A funny sort of rest

We've been away, this last week, for a holiday, in the Peak District.  The downers were a visit to the Minor Injuries Unit  and  phone calls with a paramedic in London. Yes, I did think the care arrangements were secure and well, they probably were but events happen.

Still, the Peak District is beautiful. We have had the usual, even later than usual bedtimes; as well as a child who wants to discuss numbers at 5am.

Anyway, on to the positives.

We spent Sunday at Stanton Lees Chapel where God's Word was clearly preached in a gloriously scenic spot.


Other highlights included Speedwell Caverns which had an underground boat trip through a disused lead mine into a natural cavern which contains the Bottomless Pit-all 11 metres deep.

It is hard to believe outside that the ground it riddled with old workings.

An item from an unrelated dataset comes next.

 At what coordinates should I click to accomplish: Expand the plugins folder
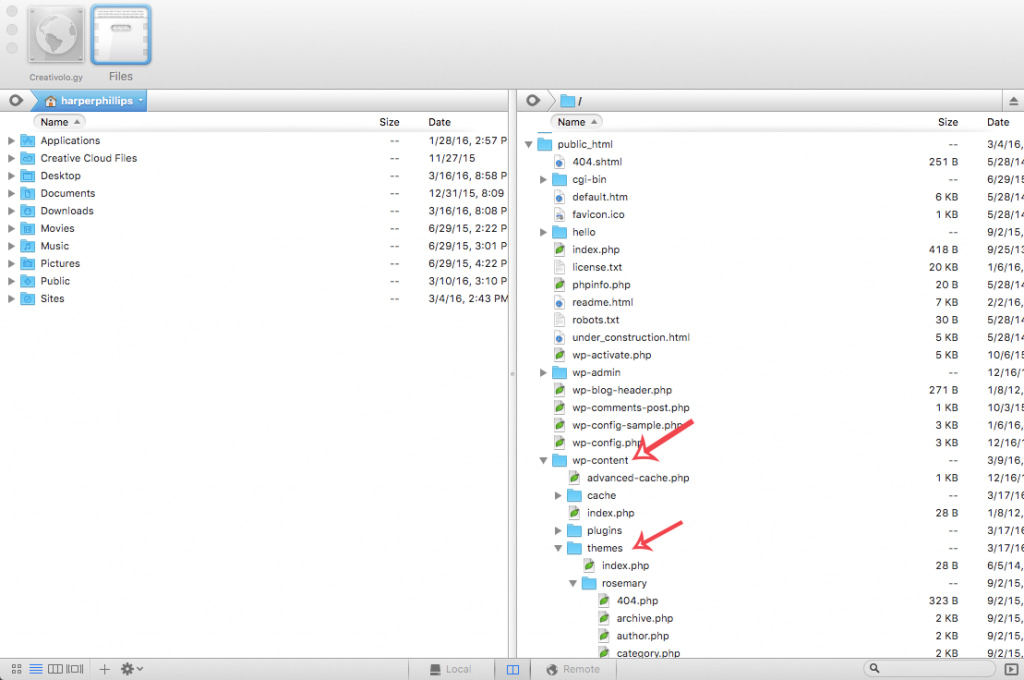click(x=559, y=531)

We saw bats, a camel and a toad on a night walk.

Ruined castles at the end of roads.


Eyam, the historic plague village.

The older paintings in the church which date from the Middle Ages and so fitted in well with the children's current history.

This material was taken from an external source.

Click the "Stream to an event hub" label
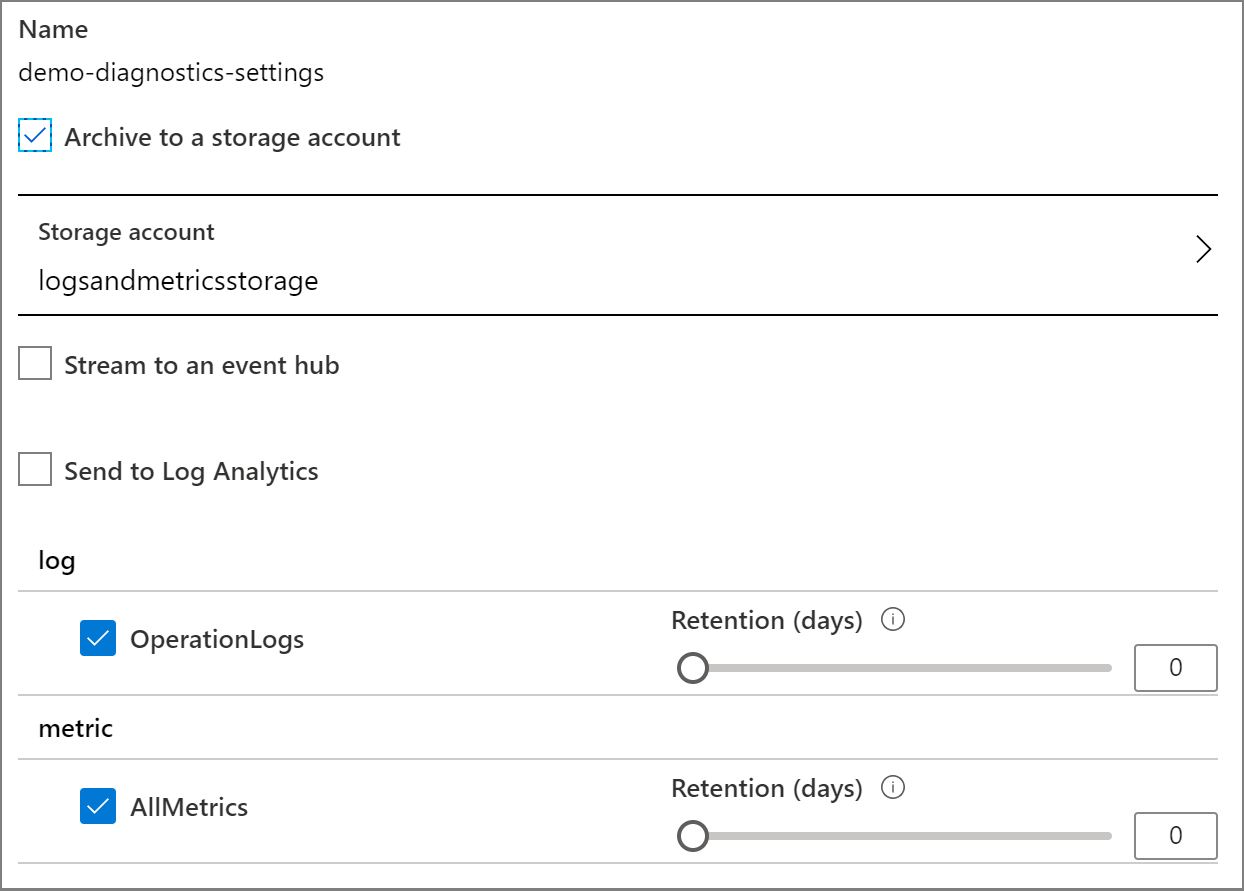The height and width of the screenshot is (891, 1244). pyautogui.click(x=202, y=365)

And one of the oldest public water systems in the country. If I didn't know otherwise, I would have wondered what caused the plague.

Beautiful Ilam.



Thanks to Middle Son for the last two pictures.

I always wonder whether holidays are worth the effort of arranging cover for caring duties and the stress when things go wrong at home. This year, it has been even more borderline and I really, really don't know whether it wouldn't have been better to go in shifts or one of us take the younger ones away. It seems like sacrilege to say this but the amount of organisation required just becomes silly. Has anyone else ever wondered this?

Anyway, Derbyshire is worth seeing and isn't too far from London.